Posted on Saturday, 04.28.12

Cuban government | Analysis

Has Cuba's regime eased up? Depends who you ask

Raúl Castro's grudging reforms have sparked an intense debate in Cuba

and abroad on the current living conditions and future of the regime.

By Juan O. Tamayo

jtamayo@ElNuevoHerald.com

Is the Cuban government sinking or swimming? Are dissidents gaining or

losing ground? Is the economy headed for better times, or spiraling into

ruin?

Those are admittedly simplified versions of the many profound questions

about the island's future raised recently by Cuban activists in a string

of Internet columns as well as comments at conferences and other gatherings.

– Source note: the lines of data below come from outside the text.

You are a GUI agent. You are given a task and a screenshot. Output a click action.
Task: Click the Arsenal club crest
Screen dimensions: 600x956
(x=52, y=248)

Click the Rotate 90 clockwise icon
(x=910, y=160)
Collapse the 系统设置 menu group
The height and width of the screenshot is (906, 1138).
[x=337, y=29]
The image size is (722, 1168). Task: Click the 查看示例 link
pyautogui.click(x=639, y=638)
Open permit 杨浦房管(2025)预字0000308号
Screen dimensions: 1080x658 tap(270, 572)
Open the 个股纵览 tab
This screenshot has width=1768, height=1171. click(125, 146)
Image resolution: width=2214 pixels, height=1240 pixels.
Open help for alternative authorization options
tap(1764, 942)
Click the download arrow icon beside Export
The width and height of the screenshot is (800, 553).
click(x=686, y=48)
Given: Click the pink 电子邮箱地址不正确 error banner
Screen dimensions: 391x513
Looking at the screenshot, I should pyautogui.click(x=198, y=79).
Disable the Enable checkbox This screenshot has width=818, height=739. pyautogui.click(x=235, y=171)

At heart, they reflect a broader and sometimes fierce debate, going on

in Cuba and abroad, sparked by Raúl Castro's grudging efforts to ease

some of the government's asphyxiating controls on the economy and other

sectors — just not politics.

and government critic Ernesto Hernandez Busto, for example,

argues that Castro's openings, including increased private enterprise,

are pushing some Cubans to focus more on monetary gains than calls for

democracy.

Some Cubans are "obsessed with the ordinary material goods that the

Cuban state now allows them to pursue," he wrote in the Penultimos

Dias. "It is doubtful they will choose to align themselves with the

'radioactives'?" — dissident groups.

"The fundamental problem facing Cuban activists and dissidents today is

not just the State Security [police]. It is also this gap — social,

ethical and even generational — that the Castro regime has managed to

widen to its advantage," Hernandez Busto added.

Opposition activists Antonio Rodiles and Alexis Jardines argue the

reverse. Civil society is flowering, they wrote, and the government is

so weak that it has been forced to reach out to the Catholic Church and

some wealthy exiles for support.

"The Cuban regime knows fully that time is not on its side [and] the

country is drowning in an asphyxiating lack of mobility," they wrote in

a column published in the blog Diario de Cuba — Cuban Diary.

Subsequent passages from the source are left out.